Instructions to follow: Can you transcribe every one of the records below line for line, keeping each character unchanged?
***** Listed entries *****
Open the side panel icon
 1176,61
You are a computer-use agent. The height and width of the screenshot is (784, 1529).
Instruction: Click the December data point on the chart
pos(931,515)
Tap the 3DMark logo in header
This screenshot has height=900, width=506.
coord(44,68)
*****
Answer to the exercise:
Open the side panel icon
 1176,61
You are a computer-use agent. The height and width of the screenshot is (784, 1529).
Instruction: Click the December data point on the chart
pos(931,515)
Tap the 3DMark logo in header
This screenshot has height=900, width=506.
coord(44,68)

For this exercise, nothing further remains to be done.